We do not need to fully expand the binary representation; instead we follow the same extraction logic conceptually.

Step summary Behavior
Start res = 0
Process bit 0 res stays 0 or shifts without change depending on bit
Process full 60-bit sequence res accumulates reversed bit order

The final computed result is:

238960798805

This demonstrates that even for large inputs, the algorithm remains strictly linear in the number of bits, not the magnitude of the number.

Complexity Analysis

Measure Complexity Explanation
Time O(log N) Each iteration removes one binary bit from the number
Space O(1) Only a constant number of integer variables are used

The runtime is bounded by the number of bits in the input, which is at most around 60 for the given constraints. This ensures the solution executes comfortably within the time limit.

Test Cases

import sys, io

def solve():
    n = int(sys.stdin.readline().strip())
    res = 0
    while n > 0:
        res = (res << 1) | (n & 1)
        n >>= 1
    print(res)

def run(inp: str) -> str:
    old_stdin = sys.stdin
    sys.stdin = io.StringIO(inp)
    old_stdout = sys.stdout
    sys.stdout = io.StringIO()

    solve()

    out = sys.stdout.getvalue().strip()

    sys.stdin = old_stdin
    sys.stdout = old_stdout
    return out

# provided samples
assert run("5\n") == "5", "sample 1"
assert run("731053868524\n") == "238960798805", "sample 2"

# custom cases
assert run("0\n") == "0", "zero case"
assert run("1\n") == "1", "single bit"
assert run("2\n") == "1", "10 -> 01"
assert run("6\n") == "3", "110 -> 011"

print("all tests passed")
Test input Expected output What it validates
0 0 handles zero without looping
1 1 single-bit stability
2 1 leading zero in reversed form
6 3 multi-bit reversal correctness

Edge Cases

The zero input is the only structurally degenerate case because it produces no iterations in the main loop. For input 0, the binary representation is 0, and the algorithm immediately outputs 0 since the accumulator is never modified.

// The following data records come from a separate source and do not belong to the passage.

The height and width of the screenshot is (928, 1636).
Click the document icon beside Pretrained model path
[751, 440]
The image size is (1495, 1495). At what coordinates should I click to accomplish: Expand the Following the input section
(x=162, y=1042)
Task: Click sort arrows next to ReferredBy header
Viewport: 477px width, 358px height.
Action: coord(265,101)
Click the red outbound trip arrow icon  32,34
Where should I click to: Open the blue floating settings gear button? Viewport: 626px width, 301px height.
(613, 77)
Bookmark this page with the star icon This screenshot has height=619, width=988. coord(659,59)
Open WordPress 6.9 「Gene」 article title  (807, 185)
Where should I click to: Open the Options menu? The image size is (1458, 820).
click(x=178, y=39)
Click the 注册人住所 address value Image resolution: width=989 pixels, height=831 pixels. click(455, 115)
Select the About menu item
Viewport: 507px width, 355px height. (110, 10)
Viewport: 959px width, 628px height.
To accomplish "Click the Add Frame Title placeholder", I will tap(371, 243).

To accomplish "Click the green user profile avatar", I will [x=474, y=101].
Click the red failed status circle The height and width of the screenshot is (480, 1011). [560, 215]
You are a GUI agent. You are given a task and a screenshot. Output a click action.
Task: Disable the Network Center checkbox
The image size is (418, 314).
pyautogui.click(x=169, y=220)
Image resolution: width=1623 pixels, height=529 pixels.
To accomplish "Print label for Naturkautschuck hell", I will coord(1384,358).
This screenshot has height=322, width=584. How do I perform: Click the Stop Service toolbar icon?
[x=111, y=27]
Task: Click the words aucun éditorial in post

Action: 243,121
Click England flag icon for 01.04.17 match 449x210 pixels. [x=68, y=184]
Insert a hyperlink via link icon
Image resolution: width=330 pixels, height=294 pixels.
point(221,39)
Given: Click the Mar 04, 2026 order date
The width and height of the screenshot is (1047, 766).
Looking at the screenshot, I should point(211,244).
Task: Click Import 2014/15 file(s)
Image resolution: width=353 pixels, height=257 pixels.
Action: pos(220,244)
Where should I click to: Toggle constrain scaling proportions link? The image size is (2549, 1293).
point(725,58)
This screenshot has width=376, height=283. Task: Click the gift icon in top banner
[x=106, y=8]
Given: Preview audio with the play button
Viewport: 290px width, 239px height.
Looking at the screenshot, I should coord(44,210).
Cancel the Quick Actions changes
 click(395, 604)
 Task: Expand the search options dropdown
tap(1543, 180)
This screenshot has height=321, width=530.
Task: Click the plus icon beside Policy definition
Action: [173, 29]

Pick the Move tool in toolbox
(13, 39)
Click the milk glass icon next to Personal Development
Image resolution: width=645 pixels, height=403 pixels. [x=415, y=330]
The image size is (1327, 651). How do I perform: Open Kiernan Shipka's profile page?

For input 1, the binary representation is a single bit. The loop runs once, extracts 1, and places it into the result, yielding 1. This confirms that the algorithm correctly handles minimal non-zero structure without requiring special casing.

For inputs that are powers of two, such as 2 or 8, the binary representation has a single high bit followed by zeros. Reversal moves that high bit to the least significant position. The loop naturally achieves this because zeros contribute shifts without setting bits, and the final 1-bit ends up in the correct reversed position.